Life-long reduction in MnSOD activity leads to increased levels of oxidative DNA damage and increase cancer incidience, but does not appear to affect aging. Sod2(+/-) mice that have a 50% reduction in MnSOD activity in all tissues throughout the life have increased oxidative damage as evidenced by significantly elevated levels of 8-oxo-2-deoxyguanosine in nuclear DNA (in all tissues) as well as in mitochondrial DNA (in lver and brain). Increased oxidative damage to DNA is associated with a 100% increase in tumor incidience in old Sod2(+/-) mice. However, mean and maximum lifespan of Sod2(+/-) and wild-type mice is identical.
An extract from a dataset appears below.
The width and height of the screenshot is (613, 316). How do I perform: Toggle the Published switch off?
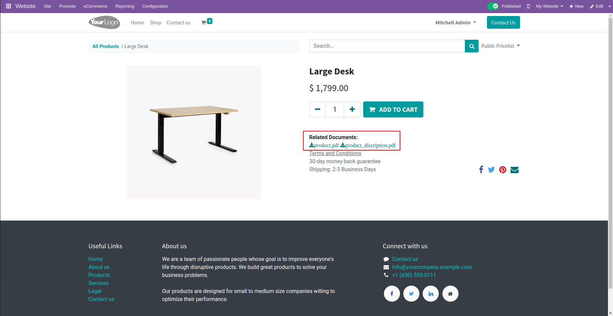click(493, 6)
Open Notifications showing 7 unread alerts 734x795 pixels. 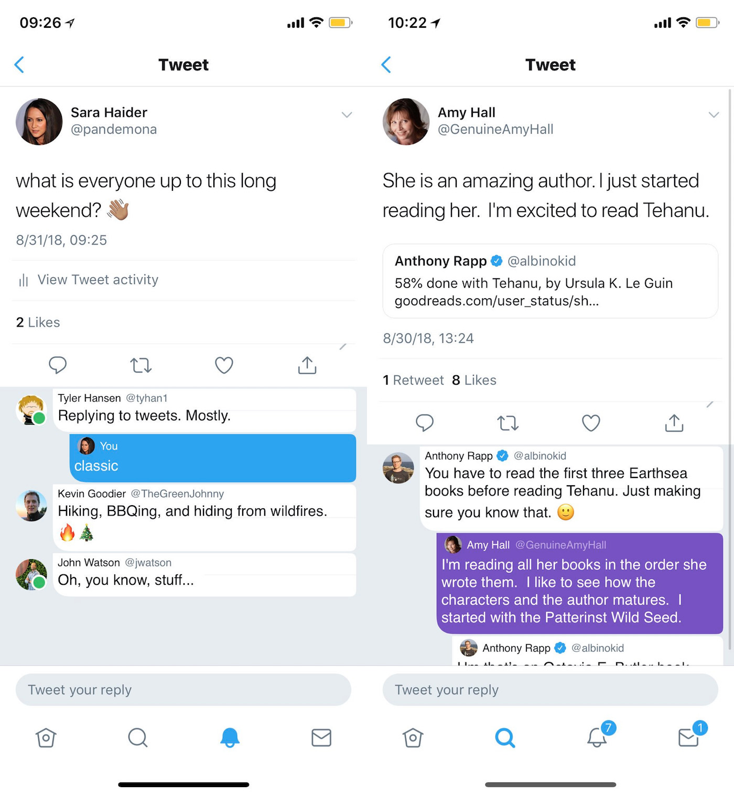point(598,738)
Biomarkers of aging, such as catarct formation, immune response, and formation of glycooxidation products carboxylmethyl lysine and pentosidine in skin collagen changes with age to the same extent in both wild-type and Sod2(+/-) mice.

Sod2(+/-);Gpx(-/-) animals exhibit no reduction in lifespan, despite increased levels of oxidative damage and neoplasms as well as tumorgenesis [19776219].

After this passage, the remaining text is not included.